FDA Fast Track: Is Pay-for-review Too Fast?
Following a topic I mentioned in the last post, I’d like to review the increasingly visible issue where approved drugs in the pharmaceutical market have come under greater scrutiny because of serious side effects of these medications. The trend seemed to start around the time Merck’s anti-inflammatory drug Vioxx was targeted because of its link to increased risk of cardiovascular events. Competing products, specifically Pfizer’s Celebrex and Bextra were also liked to an increased risk, though from my understanding the risk varied depending on the dosage of the drug.
More recently, Novartis has come under the same scrutiny over Zelnorm, and 3 anti-anemia drugs from Amgen have been put under the microscope, all because of possible links to increased heart attacks and stroke.
So what does this mean? Most drug companies spend billions of dollars to research, develop and market a drug. Pharmaceutical companies like Pfizer or Merck depend on the success of these drugs in order to grow revenues and replace drugs that have patents with little life remaining. Lipitor, for example, is a $10 billion a year drug, so not only was it worth its initial investment to develop, but it would behoove Pfizer to find another blockbuster drug that can plug the vast hole Lipitor will leave once its patent has expired.
In 1992 the FDA implemented the Pharmaceutical Drug User Fee Act a program that shortens the length of time to approve drugs for sale in the United States. Previous to 1992, the administration was flooded with requests and would often take up to 33 months to fully review and approve a product. With the advent of the Pay-for-Review program, a drug company was given the option to pay a fee to expedite the approval process. The funds collected from this program were used by the FDA to pay for the additional staff and resources needed in order to deliver on their promise. At this time, the process has been shortened from 33 to 12 months, and has been considered by many to be a great success.
But what of the consequences? There is an excellent audio report by Joanne Silberner of NPR’s “All Things Considered”, run on May 3, 2007, that considers the implications of the program and its current status. You can listen to a copy of it here, on NPR’s web site. In it, Silberner highlights the history of the program and positive advances that have been made as a result of this change, but one critic in the report also indicates that drugs approved in this fast track have shown more safety issues than those that follow the standard approval process.
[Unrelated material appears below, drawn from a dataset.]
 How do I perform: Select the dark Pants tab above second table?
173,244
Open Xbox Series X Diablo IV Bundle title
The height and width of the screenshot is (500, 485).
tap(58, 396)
This, of course, raises the question: Are these fees causing the FDA to become puppets of the very industry they’re trying to regulate? Or do you see this change resulting in more, better drugs entering the circulation of the American drug market? Should drugs like Vioxx, Celebrex and Zelnorm continue to be approved on this fast track in order to provide relief to millions at the risk of serious side effects to a few? Moral and ethical questions are too numerous to ponder…I’d love to hear what you think about it.